Full disclosure: I’m currently in the process of revising a travel guide (Globe Pequot’s Insiders’ Guide to the Twin Cities) that might be considered a competitor to the guide (Arts America) that I’m reviewing. Fuller disclosure: the process of revising a travel guide has often caused me to wonder whether the book-length travel guide, as a form, is outdated. Has the increasingly accessible Web rendered obsolete hard-copy books that list addresses, phone numbers, and brief descriptions?
Not entirely. It’s still nice to have something with static text and maps that you can refer to without turning on or scrolling to or linking from or launching. The best book-form travel guides will remain useful for some time. Whether the Insiders’ Guide is one of them, you will have to decide for yourself; I can tell you with some confidence, though, that Arts America (Huntington Press) is not.
The goal of Arts America is to provide a nationwide guide to finding and gaining affordable access to “the best art museums, theater, classical music, opera, jazz, dance, film, and summer festivals in America.” In practice, that means that the book includes variably comprehensive information on “the 20 most significant U.S. cities” (our metro area counting as one entry among them), with information on a few dozen more available on the book’s Web site.
The fact that the Web site contains information only on the B-cities and not on the “most significant” cities (take that, St. Louis!)—for information on the top 20, you need to buy the book—is symptomatic of the ill-conceived nature of the whole project. The intention is admirable, and some of the general tips in the book’s introduction are valuable, but beyond that it’s not clear why anyone would need to own a copy of Arts America. The listings are decent—there are no glaring omissions in the Twin Cities’ section, though its writers seem to be under the impression that the Guthrie and the Walker are still adjacent—but for every city they’re far less comprehensive than you’d find in a dedicated travel guide for that city. The special information on deals and discounts at particular venues is nothing beyond, and of course less current than, what you’d find on any organization’s Web site.

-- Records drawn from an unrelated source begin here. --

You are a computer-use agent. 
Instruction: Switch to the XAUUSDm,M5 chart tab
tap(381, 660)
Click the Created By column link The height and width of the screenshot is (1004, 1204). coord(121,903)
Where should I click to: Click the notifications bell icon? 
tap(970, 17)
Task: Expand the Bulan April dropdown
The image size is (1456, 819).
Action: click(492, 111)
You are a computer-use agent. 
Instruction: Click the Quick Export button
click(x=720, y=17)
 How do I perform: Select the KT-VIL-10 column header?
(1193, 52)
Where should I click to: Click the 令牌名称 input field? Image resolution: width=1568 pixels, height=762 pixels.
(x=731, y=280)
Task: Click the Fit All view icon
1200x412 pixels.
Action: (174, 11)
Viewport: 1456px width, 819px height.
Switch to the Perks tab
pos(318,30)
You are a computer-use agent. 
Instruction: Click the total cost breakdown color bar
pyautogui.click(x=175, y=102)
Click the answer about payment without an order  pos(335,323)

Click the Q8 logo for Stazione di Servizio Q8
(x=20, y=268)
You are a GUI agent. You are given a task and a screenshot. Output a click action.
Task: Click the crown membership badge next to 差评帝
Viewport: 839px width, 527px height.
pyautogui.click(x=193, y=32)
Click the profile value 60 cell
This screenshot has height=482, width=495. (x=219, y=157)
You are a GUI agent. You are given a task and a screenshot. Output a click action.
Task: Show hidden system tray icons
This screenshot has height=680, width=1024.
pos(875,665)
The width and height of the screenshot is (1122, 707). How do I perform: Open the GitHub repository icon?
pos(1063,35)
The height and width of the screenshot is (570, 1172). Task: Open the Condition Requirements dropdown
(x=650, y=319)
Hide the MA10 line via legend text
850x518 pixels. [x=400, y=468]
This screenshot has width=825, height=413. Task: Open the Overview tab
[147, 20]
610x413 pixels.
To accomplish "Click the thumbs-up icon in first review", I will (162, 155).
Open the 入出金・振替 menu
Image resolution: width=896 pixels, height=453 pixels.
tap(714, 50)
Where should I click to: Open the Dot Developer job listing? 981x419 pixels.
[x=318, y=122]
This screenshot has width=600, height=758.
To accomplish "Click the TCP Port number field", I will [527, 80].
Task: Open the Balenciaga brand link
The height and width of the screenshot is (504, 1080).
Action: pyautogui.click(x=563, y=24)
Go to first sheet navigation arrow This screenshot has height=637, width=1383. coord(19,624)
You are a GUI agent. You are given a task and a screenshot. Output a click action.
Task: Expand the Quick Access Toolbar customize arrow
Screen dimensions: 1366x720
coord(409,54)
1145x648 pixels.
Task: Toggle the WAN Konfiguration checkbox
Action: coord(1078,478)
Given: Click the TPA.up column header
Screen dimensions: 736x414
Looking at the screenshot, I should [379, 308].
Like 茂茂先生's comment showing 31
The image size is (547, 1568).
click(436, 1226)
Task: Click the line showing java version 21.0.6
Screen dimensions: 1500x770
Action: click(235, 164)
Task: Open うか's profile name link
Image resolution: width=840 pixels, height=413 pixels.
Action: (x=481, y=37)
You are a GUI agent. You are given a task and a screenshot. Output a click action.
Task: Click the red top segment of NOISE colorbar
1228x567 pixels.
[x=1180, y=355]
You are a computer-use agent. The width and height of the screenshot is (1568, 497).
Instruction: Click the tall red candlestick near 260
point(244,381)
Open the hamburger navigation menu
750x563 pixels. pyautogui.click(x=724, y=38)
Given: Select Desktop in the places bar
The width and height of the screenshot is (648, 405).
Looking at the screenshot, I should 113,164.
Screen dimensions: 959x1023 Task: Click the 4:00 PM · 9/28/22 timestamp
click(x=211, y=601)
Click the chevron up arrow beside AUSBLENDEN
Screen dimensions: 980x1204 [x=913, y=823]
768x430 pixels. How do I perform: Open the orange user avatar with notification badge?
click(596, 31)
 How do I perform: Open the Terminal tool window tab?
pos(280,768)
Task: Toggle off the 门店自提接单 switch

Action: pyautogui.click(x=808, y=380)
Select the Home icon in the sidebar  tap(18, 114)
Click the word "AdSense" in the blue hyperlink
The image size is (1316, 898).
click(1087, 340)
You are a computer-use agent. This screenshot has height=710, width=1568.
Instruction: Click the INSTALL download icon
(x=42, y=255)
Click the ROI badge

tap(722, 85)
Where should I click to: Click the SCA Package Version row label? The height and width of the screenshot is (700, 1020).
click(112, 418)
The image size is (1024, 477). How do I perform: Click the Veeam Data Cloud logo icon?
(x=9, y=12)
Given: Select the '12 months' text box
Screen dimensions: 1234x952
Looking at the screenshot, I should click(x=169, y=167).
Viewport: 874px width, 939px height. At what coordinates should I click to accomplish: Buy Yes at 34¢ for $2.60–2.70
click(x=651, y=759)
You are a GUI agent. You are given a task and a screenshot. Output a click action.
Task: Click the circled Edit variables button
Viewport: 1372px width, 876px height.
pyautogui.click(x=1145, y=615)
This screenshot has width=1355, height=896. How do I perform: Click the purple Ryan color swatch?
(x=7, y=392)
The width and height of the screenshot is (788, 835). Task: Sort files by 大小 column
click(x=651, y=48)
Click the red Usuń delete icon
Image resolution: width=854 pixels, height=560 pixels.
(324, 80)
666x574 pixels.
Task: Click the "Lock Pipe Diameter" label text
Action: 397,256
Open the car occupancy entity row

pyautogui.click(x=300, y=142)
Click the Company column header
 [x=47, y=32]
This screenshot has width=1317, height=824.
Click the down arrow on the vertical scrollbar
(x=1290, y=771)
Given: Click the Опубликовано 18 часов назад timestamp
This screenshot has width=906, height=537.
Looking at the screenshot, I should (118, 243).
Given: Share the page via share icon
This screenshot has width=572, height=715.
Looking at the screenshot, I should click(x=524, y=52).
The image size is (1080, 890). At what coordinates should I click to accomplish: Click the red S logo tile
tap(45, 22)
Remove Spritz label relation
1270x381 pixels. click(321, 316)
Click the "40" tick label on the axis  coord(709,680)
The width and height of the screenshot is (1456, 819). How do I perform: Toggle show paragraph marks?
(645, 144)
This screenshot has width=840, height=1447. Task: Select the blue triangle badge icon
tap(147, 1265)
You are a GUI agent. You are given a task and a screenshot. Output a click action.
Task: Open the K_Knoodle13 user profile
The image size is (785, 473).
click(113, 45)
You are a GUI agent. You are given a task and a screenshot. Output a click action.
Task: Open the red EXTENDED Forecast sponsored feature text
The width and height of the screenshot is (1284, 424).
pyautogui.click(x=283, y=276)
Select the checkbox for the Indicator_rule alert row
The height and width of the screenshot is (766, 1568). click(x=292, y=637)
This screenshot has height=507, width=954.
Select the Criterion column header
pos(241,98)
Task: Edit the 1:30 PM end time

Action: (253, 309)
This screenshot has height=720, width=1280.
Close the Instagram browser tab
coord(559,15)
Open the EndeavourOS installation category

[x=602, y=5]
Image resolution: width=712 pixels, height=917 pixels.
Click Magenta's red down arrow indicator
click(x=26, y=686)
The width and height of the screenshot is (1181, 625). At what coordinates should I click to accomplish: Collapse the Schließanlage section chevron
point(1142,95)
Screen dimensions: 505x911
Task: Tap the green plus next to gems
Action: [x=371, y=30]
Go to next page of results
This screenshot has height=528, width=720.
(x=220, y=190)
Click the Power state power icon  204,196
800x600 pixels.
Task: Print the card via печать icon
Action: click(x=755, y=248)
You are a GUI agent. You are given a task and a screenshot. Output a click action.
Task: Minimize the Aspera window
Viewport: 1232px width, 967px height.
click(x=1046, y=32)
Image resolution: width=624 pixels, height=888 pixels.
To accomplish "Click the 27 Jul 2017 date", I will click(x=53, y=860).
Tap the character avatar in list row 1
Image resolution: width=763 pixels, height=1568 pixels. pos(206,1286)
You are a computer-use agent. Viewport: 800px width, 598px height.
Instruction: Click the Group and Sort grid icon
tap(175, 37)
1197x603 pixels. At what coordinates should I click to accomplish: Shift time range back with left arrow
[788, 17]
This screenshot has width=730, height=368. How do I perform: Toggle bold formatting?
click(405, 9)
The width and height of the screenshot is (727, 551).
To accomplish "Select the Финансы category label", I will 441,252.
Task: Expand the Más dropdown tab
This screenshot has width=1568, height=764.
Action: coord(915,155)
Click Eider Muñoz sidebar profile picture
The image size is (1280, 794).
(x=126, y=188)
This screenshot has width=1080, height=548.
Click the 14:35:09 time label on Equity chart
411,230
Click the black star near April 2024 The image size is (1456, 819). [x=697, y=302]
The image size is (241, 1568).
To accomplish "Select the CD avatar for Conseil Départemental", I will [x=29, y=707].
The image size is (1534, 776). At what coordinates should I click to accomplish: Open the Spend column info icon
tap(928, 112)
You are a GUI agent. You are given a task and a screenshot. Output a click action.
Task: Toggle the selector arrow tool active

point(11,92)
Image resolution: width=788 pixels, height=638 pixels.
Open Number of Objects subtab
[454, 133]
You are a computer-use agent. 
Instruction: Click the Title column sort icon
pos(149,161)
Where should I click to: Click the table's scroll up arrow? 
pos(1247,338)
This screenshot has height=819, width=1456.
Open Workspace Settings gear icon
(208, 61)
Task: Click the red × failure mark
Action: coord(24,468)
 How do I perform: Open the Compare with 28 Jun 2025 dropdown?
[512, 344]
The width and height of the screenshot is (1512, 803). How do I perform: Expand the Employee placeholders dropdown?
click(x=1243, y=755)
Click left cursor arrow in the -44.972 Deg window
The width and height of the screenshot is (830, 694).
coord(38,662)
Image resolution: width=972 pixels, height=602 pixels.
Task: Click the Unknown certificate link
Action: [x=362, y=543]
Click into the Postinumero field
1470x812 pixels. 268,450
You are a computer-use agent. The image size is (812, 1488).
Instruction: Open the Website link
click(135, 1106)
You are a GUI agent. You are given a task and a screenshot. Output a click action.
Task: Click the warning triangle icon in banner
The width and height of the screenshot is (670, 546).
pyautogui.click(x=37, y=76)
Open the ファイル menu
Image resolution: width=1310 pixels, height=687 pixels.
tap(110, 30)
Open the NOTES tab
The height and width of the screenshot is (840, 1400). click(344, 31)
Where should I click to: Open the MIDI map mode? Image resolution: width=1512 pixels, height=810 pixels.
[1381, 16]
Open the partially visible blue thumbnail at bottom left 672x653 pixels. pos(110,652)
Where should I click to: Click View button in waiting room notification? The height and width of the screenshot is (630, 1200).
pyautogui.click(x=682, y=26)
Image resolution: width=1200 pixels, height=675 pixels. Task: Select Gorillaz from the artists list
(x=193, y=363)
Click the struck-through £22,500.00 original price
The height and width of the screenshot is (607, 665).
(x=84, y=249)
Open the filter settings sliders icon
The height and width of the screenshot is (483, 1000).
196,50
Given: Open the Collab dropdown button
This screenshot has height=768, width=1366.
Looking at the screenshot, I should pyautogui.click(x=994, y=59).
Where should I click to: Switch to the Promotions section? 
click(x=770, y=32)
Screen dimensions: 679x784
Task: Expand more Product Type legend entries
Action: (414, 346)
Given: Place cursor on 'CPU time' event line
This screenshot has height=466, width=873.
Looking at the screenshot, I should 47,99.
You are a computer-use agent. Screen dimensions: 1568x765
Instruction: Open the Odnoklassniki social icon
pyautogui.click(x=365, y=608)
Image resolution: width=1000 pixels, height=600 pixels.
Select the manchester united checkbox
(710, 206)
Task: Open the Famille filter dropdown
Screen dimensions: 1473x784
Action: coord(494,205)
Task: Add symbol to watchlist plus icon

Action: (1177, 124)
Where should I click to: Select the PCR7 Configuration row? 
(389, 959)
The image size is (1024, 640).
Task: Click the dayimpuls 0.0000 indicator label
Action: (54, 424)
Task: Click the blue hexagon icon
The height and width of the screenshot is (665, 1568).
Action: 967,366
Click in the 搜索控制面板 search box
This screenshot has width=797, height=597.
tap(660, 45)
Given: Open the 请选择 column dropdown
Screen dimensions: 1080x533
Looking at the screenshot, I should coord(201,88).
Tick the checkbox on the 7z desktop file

Who is this guide for? Not for residents of any of the 20 cities—why spend $25 on a national guide when you could get a much more comprehensive guide to your own city for half that price? Possibly for people who travel often to different cities around the country, though any chamber-of-commerce Web site could provide you with just about the same information for free. Arts America‘s value as a book rather than a Web site is compromised by its bulk—you’re not going to carry 534 pages about the arts in America around Pittsburgh with you.
As I’ve noted, though, I’m not the ideal reviewer for this book. By all means, if you find someone who might appreciate this book, let them know—and let me know, too.